For 3QFY21, KOTAKB’S profit of Rs 18.5bn, up 16%YOY, was under estimate due to greater credit expenses. High slippages & rise in SMA2 loans had been disappointing- coupled with interest-reversal, this pushed up credit price. We are encouraged to see 22% rise in Casa to 59% of deposit and enhanced lending appetite & demand (loans up 5% QoQ ). While we watch out for asset high-quality, we think enhanced lending is a superior barometer of mgt.’s threat assessment. MaintainInvest in.
Higher slippages from unsecured loans a tad disappointing. Kotak bank saw comparatively greater slippages throughout 3Q, mainly emanating from unsecured loans. Slippages rose by 88% YoY (which includes standstill loans) and this lifted proforma gross NPLs to 3.3% of loans-highest because 1QFY11. Even SMA-2 loans rose from .06% of loans in 2Qto .3% in 3Q .At the similar time, the extent of restructuring was low at .3% of loans and management reiterated that the high-quality of ECLG loans/borrowers (4.4% of loans linked to+20% of loans) is very good and therefore really should not show weak credit practical experience. NPL coverage ratio (post standstill) at 63% appears decrease, but the bank’s contingent provisions at .6% of loans and26% of gross NPLs look enough. During 3Q, credit expenses rose to 1.2% of avg. loans (incl. reversal of interest revenue)& was a crucial driver of the earnings miss.
Casa strength and uptick in economy driving loan development. Kotak Bank continues to see improvement in deposit franchise with 22% development in Casa deposits to an sector-top level of 59% of deposits. Even the price of savings deposits has declined to 3.8% from 5.2% in March.
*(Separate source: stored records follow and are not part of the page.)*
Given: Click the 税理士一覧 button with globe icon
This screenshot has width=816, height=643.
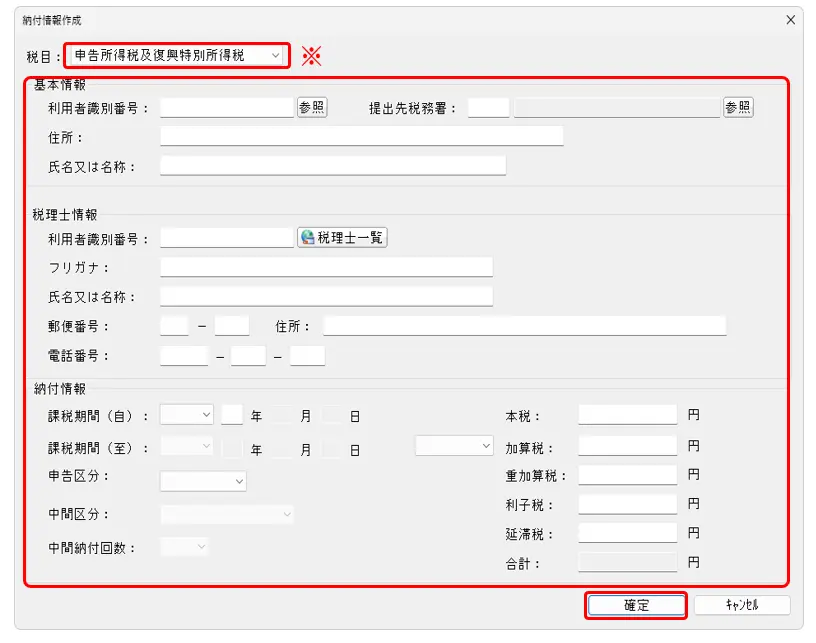Looking at the screenshot, I should coord(342,237).
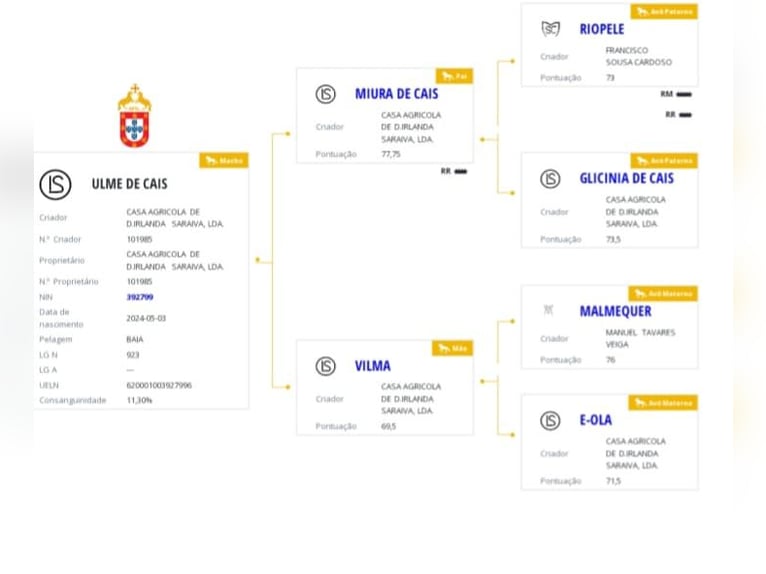Click the brand icon next to VILMA
The image size is (766, 574).
(x=325, y=366)
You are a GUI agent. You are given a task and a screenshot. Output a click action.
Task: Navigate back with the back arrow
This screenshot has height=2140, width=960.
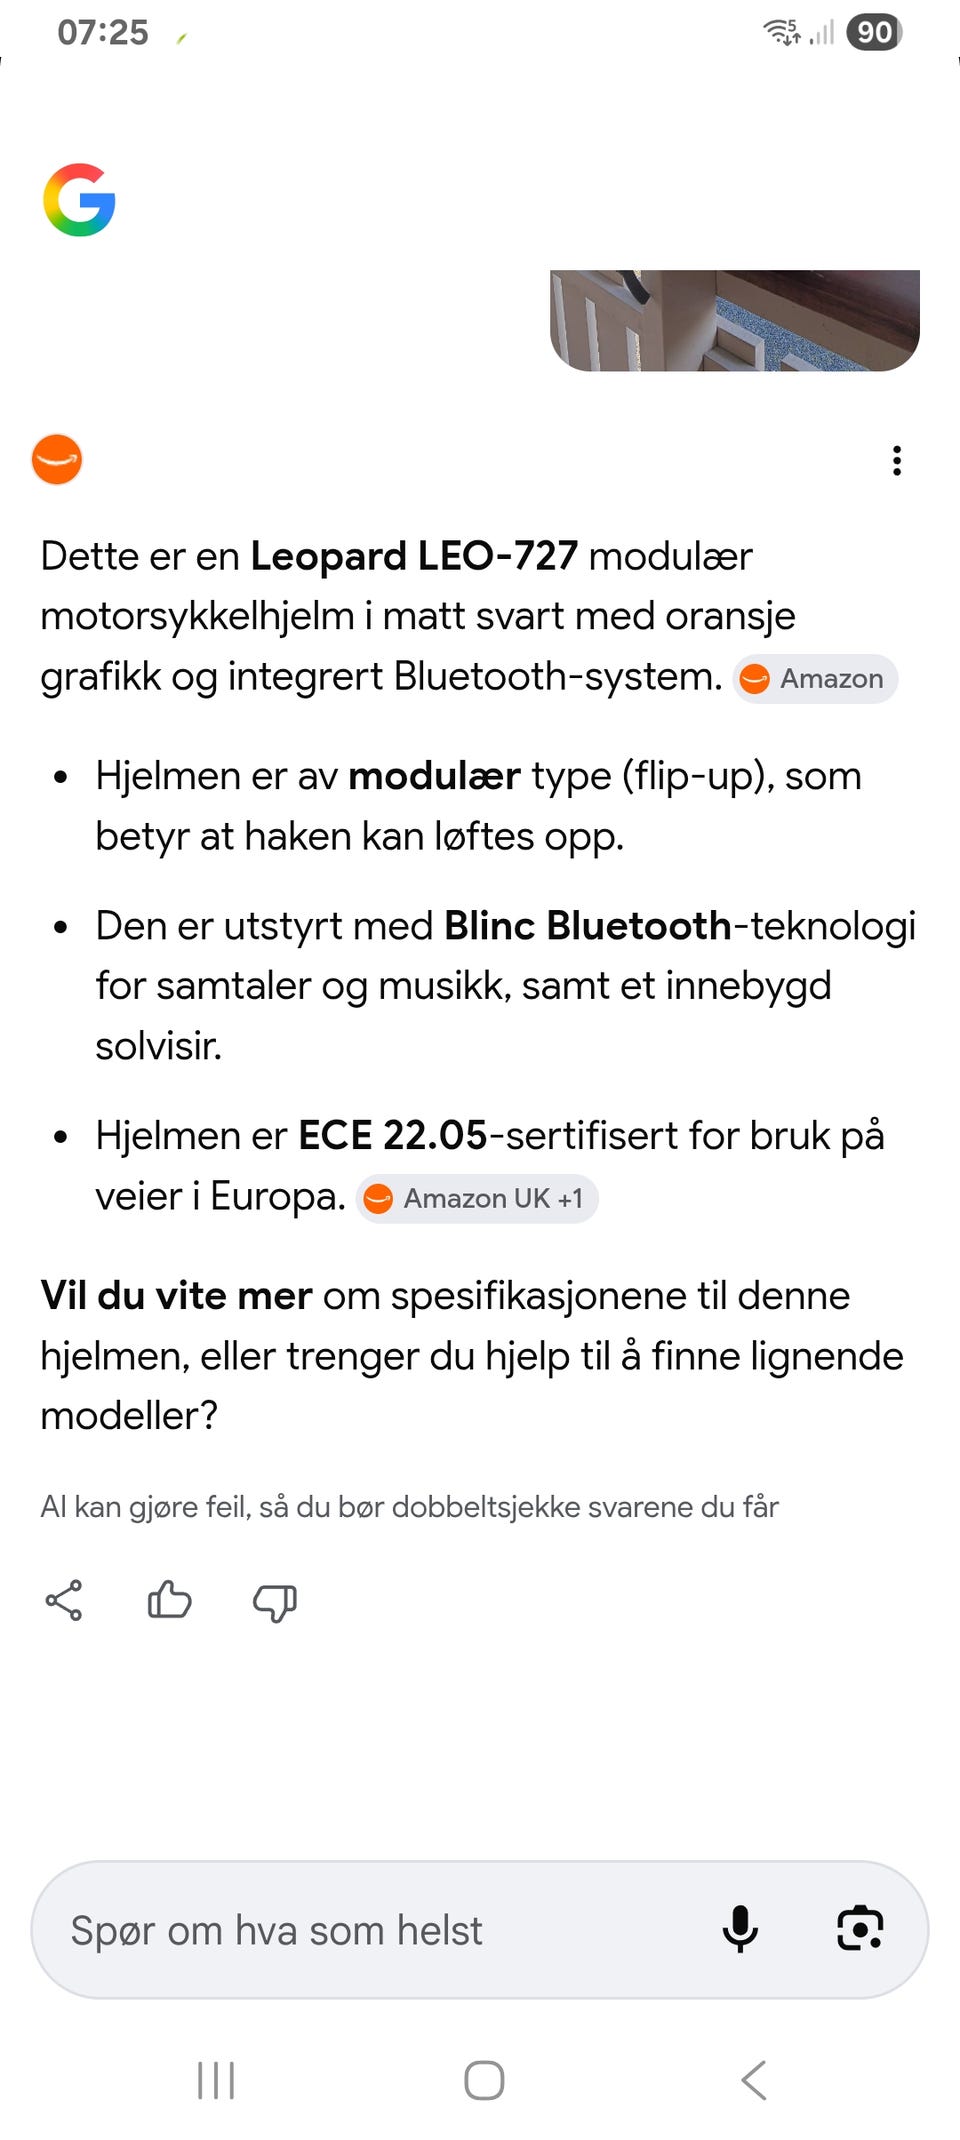(x=754, y=2081)
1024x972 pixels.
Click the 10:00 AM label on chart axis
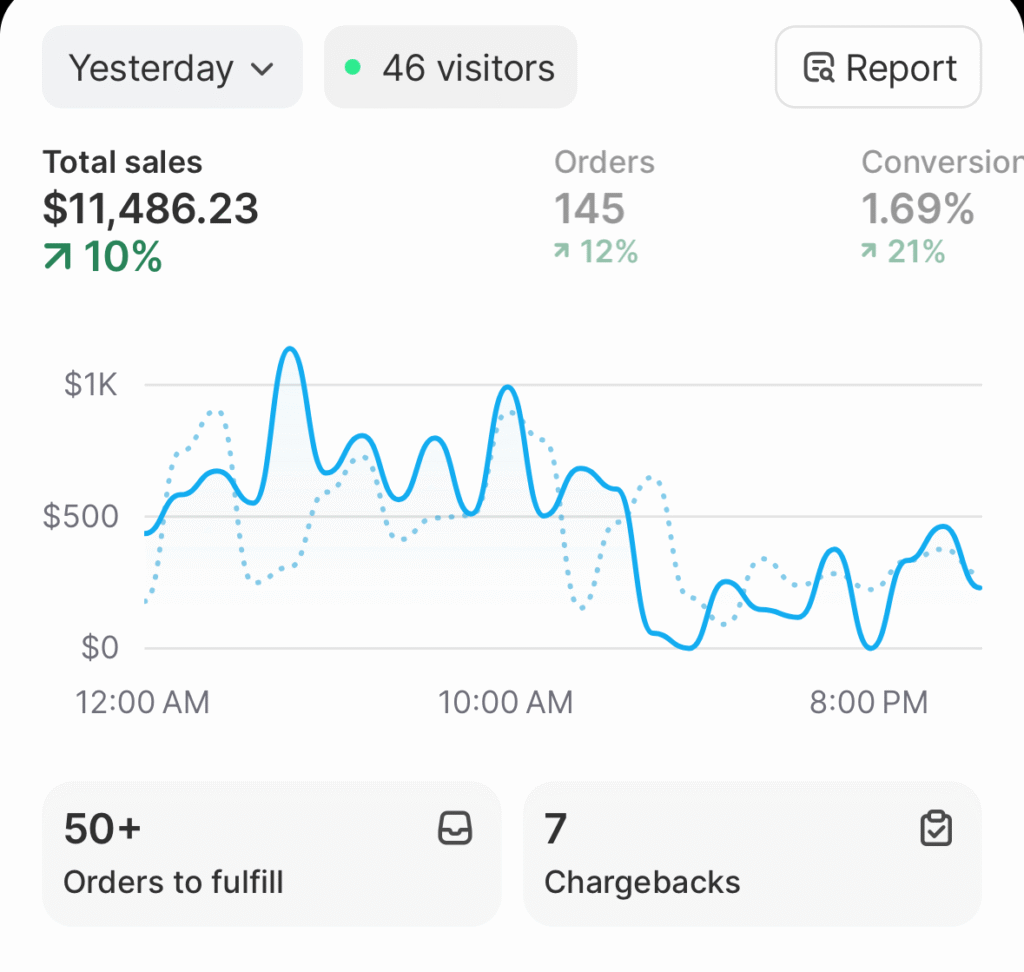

This along with management’s view of the enhancing economy (and implicit view on asset high-quality) reflects an uptick in loan development to 5% QoQ(-1%YoY). We think that development can continue to strengthen and a fall in funding expenses will aid. Mortgage loans are a crucial segment of lending and bank also highlighted close to normalcy in disbursements in segments like corporate, SME working capital and secured retail (mortgages). Inline operating profit of bank & mixed-bag for subs. Operating earnings rose by 29%YoY and even adjusted for revenue reversal it rose by 22%. Assets grew by 20% YoY with investments developing more rapidly vs. loans, reflecting management’s conservative stance more than the previous handful of quarters.